## [Passage to read]
- - -

If you cut off a branch of a plant and stick it in the ground it will survive and becomes a new plant.

Or you can graft two plants together. This I was reading a few weeks ago was what saved the wine industry from total annihilation in the 1860s-1880s. French wine production shrank by  nearly half in two decades' time IIRC.

Phylloxera, tiny bugs that bite into grapevine roots, came to Europe from their native North America. Old World grapevines had no resistance to phylloxera attacks and wiped out vineyard after vineyard, in part carried by migratory agricultural laborers who tracked dirt from one vineyard to the next one.

Phylloxera ate grapevines, because eastern North America had its own native grape varieties which the pests had snacked on. These grapes which colonial and early postcolonial US had tried every so often to turn into quality wine (they all miserably failed until the mid-1800s, and even then Old World wine vines were preferred), had evolved over time to withstand phylloxera attacks.

- - -

## [Listed entries]
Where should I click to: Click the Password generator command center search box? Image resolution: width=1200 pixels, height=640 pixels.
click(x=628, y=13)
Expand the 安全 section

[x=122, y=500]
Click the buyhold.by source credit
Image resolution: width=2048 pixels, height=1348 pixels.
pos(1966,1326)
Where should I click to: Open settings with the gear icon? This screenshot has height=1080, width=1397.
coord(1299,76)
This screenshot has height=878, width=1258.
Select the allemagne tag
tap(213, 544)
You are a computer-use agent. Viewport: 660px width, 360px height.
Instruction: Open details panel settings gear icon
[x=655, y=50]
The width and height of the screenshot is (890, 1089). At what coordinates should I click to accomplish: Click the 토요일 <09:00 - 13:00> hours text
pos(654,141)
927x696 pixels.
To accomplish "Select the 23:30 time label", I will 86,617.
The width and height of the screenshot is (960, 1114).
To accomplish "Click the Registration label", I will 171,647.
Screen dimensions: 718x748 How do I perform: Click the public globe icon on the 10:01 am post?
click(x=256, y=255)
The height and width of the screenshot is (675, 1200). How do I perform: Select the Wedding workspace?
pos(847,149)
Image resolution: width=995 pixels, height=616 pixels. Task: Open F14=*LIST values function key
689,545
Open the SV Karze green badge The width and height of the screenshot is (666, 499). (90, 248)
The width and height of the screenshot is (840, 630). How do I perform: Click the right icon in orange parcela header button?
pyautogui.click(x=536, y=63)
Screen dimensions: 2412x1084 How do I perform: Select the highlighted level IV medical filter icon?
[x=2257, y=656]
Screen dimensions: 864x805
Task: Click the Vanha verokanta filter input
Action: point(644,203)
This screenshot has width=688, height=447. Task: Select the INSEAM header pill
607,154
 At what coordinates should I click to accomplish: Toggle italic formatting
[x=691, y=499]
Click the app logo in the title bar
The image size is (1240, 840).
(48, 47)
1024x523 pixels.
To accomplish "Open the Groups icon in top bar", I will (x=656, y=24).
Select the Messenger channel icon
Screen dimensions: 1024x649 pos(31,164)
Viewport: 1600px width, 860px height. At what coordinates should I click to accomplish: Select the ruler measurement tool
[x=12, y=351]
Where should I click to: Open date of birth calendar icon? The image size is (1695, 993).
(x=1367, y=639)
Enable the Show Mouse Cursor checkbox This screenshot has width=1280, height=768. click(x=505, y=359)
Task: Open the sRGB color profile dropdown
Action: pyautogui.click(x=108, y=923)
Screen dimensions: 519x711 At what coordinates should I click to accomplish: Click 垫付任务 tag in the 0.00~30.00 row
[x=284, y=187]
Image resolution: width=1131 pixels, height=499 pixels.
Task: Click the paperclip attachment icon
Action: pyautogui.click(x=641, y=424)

- - -

## [Explore the material]
- A) Answer these questions using the passage on grapevines:
(i) What does the passage say happens when a branch cut from a plant is stuck in the ground?
(ii) By how much did French wine production shrink, and over what period?
(iii) What part of the grapevine do phylloxera bite into?
- B) Reproduce the passage on grapevines between "If you cut off" and "decades' time IIRC.", inclusive.

## [Answer set]
- A)
(i) It survives and becomes a new plant.
(ii) By nearly half, over two decades.
(iii) The roots.

- B)
If you cut off a branch of a plant and stick it in the ground it will survive and becomes a new plant.

Or you can graft two plants together. This I was reading a few weeks ago was what saved the wine industry from total annihilation in the 1860s-1880s. French wine production shrank by  nearly half in two decades' time IIRC.